TASK REQUIREMENTS
Reproduce every one of these lines word for word.

[Lines of data]
━━━━━━━━━━━━━━━━

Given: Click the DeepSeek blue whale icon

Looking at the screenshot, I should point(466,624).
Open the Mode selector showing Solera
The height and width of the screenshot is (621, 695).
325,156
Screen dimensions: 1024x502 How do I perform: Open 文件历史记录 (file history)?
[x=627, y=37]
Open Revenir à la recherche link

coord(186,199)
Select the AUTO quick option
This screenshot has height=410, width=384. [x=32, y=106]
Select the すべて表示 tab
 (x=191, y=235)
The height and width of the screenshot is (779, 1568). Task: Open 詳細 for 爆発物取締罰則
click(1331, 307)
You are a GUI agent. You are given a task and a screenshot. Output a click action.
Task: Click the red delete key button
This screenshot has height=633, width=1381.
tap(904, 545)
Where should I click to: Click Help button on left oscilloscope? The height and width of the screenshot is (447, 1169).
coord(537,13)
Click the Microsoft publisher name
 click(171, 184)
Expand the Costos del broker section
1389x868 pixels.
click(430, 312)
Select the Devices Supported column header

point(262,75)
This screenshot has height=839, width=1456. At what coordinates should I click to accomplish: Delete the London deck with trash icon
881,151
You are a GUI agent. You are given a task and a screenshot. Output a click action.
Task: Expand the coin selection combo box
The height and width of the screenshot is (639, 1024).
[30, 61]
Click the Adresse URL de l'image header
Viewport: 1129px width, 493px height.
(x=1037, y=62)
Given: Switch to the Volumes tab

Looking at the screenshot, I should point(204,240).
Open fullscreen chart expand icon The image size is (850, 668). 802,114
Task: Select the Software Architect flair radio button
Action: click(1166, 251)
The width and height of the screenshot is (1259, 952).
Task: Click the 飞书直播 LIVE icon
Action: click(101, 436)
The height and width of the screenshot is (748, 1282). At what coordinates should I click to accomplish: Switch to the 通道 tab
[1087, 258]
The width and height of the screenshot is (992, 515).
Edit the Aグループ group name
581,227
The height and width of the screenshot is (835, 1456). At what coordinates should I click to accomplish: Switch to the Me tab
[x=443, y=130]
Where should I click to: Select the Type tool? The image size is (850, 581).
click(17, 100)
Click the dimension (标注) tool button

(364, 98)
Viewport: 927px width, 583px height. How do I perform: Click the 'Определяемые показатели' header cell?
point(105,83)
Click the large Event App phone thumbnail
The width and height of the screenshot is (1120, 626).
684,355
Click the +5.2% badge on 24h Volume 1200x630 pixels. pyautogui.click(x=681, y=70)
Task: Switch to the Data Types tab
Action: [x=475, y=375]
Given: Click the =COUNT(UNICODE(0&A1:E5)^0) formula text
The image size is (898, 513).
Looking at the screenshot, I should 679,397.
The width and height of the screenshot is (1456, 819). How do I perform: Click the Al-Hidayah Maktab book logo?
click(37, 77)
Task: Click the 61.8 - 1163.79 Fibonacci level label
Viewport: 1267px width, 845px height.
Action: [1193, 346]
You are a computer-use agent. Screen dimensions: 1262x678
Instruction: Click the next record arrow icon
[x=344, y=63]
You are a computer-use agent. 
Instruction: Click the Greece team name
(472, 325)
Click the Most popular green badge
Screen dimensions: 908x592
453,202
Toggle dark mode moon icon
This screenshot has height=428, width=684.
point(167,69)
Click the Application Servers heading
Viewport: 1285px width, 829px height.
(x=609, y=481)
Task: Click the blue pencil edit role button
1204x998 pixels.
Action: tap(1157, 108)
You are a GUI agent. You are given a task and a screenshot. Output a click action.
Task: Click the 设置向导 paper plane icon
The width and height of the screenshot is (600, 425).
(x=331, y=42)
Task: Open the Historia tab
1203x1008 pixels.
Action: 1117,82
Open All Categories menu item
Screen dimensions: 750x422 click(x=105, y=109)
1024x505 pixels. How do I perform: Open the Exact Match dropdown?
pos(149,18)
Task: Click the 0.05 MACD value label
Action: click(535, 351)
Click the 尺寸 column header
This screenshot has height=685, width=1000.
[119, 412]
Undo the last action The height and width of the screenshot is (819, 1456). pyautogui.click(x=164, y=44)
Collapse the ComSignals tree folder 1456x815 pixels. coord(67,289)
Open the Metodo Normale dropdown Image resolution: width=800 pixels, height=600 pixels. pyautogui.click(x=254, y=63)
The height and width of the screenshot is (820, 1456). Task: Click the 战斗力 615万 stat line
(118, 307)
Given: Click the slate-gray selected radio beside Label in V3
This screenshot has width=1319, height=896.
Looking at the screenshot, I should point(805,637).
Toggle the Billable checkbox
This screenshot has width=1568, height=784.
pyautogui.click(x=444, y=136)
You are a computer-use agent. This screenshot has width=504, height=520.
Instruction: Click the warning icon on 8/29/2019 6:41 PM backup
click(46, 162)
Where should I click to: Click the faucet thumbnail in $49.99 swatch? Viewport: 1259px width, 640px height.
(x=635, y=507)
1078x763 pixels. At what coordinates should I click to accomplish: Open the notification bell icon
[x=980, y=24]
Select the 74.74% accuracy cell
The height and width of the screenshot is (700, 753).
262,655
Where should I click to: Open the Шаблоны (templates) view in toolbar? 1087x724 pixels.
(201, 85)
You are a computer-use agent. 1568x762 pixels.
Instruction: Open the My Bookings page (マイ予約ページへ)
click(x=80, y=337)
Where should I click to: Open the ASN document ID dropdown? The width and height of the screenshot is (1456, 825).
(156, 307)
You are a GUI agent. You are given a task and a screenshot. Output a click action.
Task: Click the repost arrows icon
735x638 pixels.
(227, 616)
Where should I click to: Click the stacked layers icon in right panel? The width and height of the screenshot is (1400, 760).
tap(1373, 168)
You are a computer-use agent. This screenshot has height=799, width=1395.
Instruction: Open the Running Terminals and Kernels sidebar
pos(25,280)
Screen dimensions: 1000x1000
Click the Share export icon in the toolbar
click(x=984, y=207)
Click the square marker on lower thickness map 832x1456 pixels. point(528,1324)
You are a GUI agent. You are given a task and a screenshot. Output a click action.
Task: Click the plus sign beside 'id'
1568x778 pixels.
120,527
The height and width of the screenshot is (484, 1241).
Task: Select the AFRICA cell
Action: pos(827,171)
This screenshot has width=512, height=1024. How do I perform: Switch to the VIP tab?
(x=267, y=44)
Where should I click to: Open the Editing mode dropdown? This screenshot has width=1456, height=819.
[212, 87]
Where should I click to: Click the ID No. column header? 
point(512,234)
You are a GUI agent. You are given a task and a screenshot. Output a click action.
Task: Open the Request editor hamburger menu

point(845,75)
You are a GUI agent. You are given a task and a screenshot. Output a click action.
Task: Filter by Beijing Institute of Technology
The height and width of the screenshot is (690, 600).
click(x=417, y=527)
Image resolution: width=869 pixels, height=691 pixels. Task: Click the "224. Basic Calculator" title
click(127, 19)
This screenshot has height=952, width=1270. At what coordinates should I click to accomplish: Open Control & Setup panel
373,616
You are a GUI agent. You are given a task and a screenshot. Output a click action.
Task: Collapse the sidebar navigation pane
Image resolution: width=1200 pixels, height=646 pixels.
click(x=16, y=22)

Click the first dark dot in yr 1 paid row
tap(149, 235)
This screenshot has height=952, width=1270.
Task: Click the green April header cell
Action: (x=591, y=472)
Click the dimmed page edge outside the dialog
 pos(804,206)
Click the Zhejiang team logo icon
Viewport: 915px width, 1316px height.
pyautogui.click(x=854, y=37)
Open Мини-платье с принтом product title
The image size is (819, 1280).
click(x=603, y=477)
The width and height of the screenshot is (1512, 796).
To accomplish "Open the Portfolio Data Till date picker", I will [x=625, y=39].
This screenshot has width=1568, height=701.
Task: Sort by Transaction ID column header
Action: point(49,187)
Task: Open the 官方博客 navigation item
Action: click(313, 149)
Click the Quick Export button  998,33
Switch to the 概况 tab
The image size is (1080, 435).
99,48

━━━━━━━━━━━━━━━━

TASK RESULT
Given: Click the DeepSeek blue whale icon

Looking at the screenshot, I should point(466,624).
Open the Mode selector showing Solera
The height and width of the screenshot is (621, 695).
325,156
Screen dimensions: 1024x502 How do I perform: Open 文件历史记录 (file history)?
[x=627, y=37]
Open Revenir à la recherche link

coord(186,199)
Select the AUTO quick option
This screenshot has height=410, width=384. [x=32, y=106]
Select the すべて表示 tab
 (x=191, y=235)
The height and width of the screenshot is (779, 1568). Task: Open 詳細 for 爆発物取締罰則
click(1331, 307)
You are a GUI agent. You are given a task and a screenshot. Output a click action.
Task: Click the red delete key button
This screenshot has height=633, width=1381.
tap(904, 545)
Where should I click to: Click Help button on left oscilloscope? The height and width of the screenshot is (447, 1169).
coord(537,13)
Click the Microsoft publisher name
 click(171, 184)
Expand the Costos del broker section
1389x868 pixels.
click(430, 312)
Select the Devices Supported column header

point(262,75)
This screenshot has height=839, width=1456. At what coordinates should I click to accomplish: Delete the London deck with trash icon
881,151
You are a GUI agent. You are given a task and a screenshot. Output a click action.
Task: Expand the coin selection combo box
The height and width of the screenshot is (639, 1024).
[30, 61]
Click the Adresse URL de l'image header
Viewport: 1129px width, 493px height.
(x=1037, y=62)
Given: Switch to the Volumes tab

Looking at the screenshot, I should point(204,240).
Open fullscreen chart expand icon The image size is (850, 668). 802,114
Task: Select the Software Architect flair radio button
Action: click(1166, 251)
The width and height of the screenshot is (1259, 952).
Task: Click the 飞书直播 LIVE icon
Action: click(101, 436)
The height and width of the screenshot is (748, 1282). At what coordinates should I click to accomplish: Switch to the 通道 tab
[1087, 258]
The width and height of the screenshot is (992, 515).
Edit the Aグループ group name
581,227
The height and width of the screenshot is (835, 1456). At what coordinates should I click to accomplish: Switch to the Me tab
[x=443, y=130]
Where should I click to: Select the Type tool? The image size is (850, 581).
click(17, 100)
Click the dimension (标注) tool button

(364, 98)
Viewport: 927px width, 583px height. How do I perform: Click the 'Определяемые показатели' header cell?
point(105,83)
Click the large Event App phone thumbnail
The width and height of the screenshot is (1120, 626).
684,355
Click the +5.2% badge on 24h Volume 1200x630 pixels. pyautogui.click(x=681, y=70)
Task: Switch to the Data Types tab
Action: [x=475, y=375]
Given: Click the =COUNT(UNICODE(0&A1:E5)^0) formula text
The image size is (898, 513).
Looking at the screenshot, I should 679,397.
The width and height of the screenshot is (1456, 819). How do I perform: Click the Al-Hidayah Maktab book logo?
click(37, 77)
Task: Click the 61.8 - 1163.79 Fibonacci level label
Viewport: 1267px width, 845px height.
Action: [1193, 346]
You are a computer-use agent. Screen dimensions: 1262x678
Instruction: Click the next record arrow icon
[x=344, y=63]
You are a computer-use agent. 
Instruction: Click the Greece team name
(472, 325)
Click the Most popular green badge
Screen dimensions: 908x592
453,202
Toggle dark mode moon icon
This screenshot has height=428, width=684.
point(167,69)
Click the Application Servers heading
Viewport: 1285px width, 829px height.
(x=609, y=481)
Task: Click the blue pencil edit role button
1204x998 pixels.
Action: tap(1157, 108)
You are a GUI agent. You are given a task and a screenshot. Output a click action.
Task: Click the 设置向导 paper plane icon
The width and height of the screenshot is (600, 425).
(x=331, y=42)
Task: Open the Historia tab
1203x1008 pixels.
Action: 1117,82
Open All Categories menu item
Screen dimensions: 750x422 click(x=105, y=109)
1024x505 pixels. How do I perform: Open the Exact Match dropdown?
pos(149,18)
Task: Click the 0.05 MACD value label
Action: click(535, 351)
Click the 尺寸 column header
This screenshot has height=685, width=1000.
[119, 412]
Undo the last action The height and width of the screenshot is (819, 1456). pyautogui.click(x=164, y=44)
Collapse the ComSignals tree folder 1456x815 pixels. coord(67,289)
Open the Metodo Normale dropdown Image resolution: width=800 pixels, height=600 pixels. pyautogui.click(x=254, y=63)
The height and width of the screenshot is (820, 1456). Task: Click the 战斗力 615万 stat line
(118, 307)
Given: Click the slate-gray selected radio beside Label in V3
This screenshot has width=1319, height=896.
Looking at the screenshot, I should point(805,637).
Toggle the Billable checkbox
This screenshot has width=1568, height=784.
pyautogui.click(x=444, y=136)
You are a computer-use agent. This screenshot has width=504, height=520.
Instruction: Click the warning icon on 8/29/2019 6:41 PM backup
click(46, 162)
Where should I click to: Click the faucet thumbnail in $49.99 swatch? Viewport: 1259px width, 640px height.
(x=635, y=507)
1078x763 pixels. At what coordinates should I click to accomplish: Open the notification bell icon
[x=980, y=24]
Select the 74.74% accuracy cell
The height and width of the screenshot is (700, 753).
262,655
Where should I click to: Open the Шаблоны (templates) view in toolbar? 1087x724 pixels.
(201, 85)
You are a computer-use agent. 1568x762 pixels.
Instruction: Open the My Bookings page (マイ予約ページへ)
click(x=80, y=337)
Where should I click to: Open the ASN document ID dropdown? The width and height of the screenshot is (1456, 825).
(156, 307)
You are a GUI agent. You are given a task and a screenshot. Output a click action.
Task: Click the repost arrows icon
735x638 pixels.
(227, 616)
Where should I click to: Click the stacked layers icon in right panel? The width and height of the screenshot is (1400, 760).
tap(1373, 168)
You are a computer-use agent. This screenshot has height=799, width=1395.
Instruction: Open the Running Terminals and Kernels sidebar
pos(25,280)
Screen dimensions: 1000x1000
Click the Share export icon in the toolbar
click(x=984, y=207)
Click the square marker on lower thickness map 832x1456 pixels. point(528,1324)
You are a GUI agent. You are given a task and a screenshot. Output a click action.
Task: Click the plus sign beside 'id'
1568x778 pixels.
120,527
The height and width of the screenshot is (484, 1241).
Task: Select the AFRICA cell
Action: pos(827,171)
This screenshot has width=512, height=1024. How do I perform: Switch to the VIP tab?
(x=267, y=44)
Where should I click to: Open the Editing mode dropdown? This screenshot has width=1456, height=819.
[212, 87]
Where should I click to: Click the ID No. column header? 
point(512,234)
You are a GUI agent. You are given a task and a screenshot. Output a click action.
Task: Open the Request editor hamburger menu

point(845,75)
You are a GUI agent. You are given a task and a screenshot. Output a click action.
Task: Filter by Beijing Institute of Technology
The height and width of the screenshot is (690, 600).
click(x=417, y=527)
Image resolution: width=869 pixels, height=691 pixels. Task: Click the "224. Basic Calculator" title
click(127, 19)
This screenshot has height=952, width=1270. At what coordinates should I click to accomplish: Open Control & Setup panel
373,616
You are a GUI agent. You are given a task and a screenshot. Output a click action.
Task: Collapse the sidebar navigation pane
Image resolution: width=1200 pixels, height=646 pixels.
click(x=16, y=22)

Click the first dark dot in yr 1 paid row
tap(149, 235)
This screenshot has height=952, width=1270.
Task: Click the green April header cell
Action: (x=591, y=472)
Click the dimmed page edge outside the dialog
 pos(804,206)
Click the Zhejiang team logo icon
Viewport: 915px width, 1316px height.
pyautogui.click(x=854, y=37)
Open Мини-платье с принтом product title
The image size is (819, 1280).
click(x=603, y=477)
The width and height of the screenshot is (1512, 796).
To accomplish "Open the Portfolio Data Till date picker", I will [x=625, y=39].
This screenshot has width=1568, height=701.
Task: Sort by Transaction ID column header
Action: point(49,187)
Task: Open the 官方博客 navigation item
Action: click(313, 149)
Click the Quick Export button  998,33
Switch to the 概况 tab
The image size is (1080, 435).
99,48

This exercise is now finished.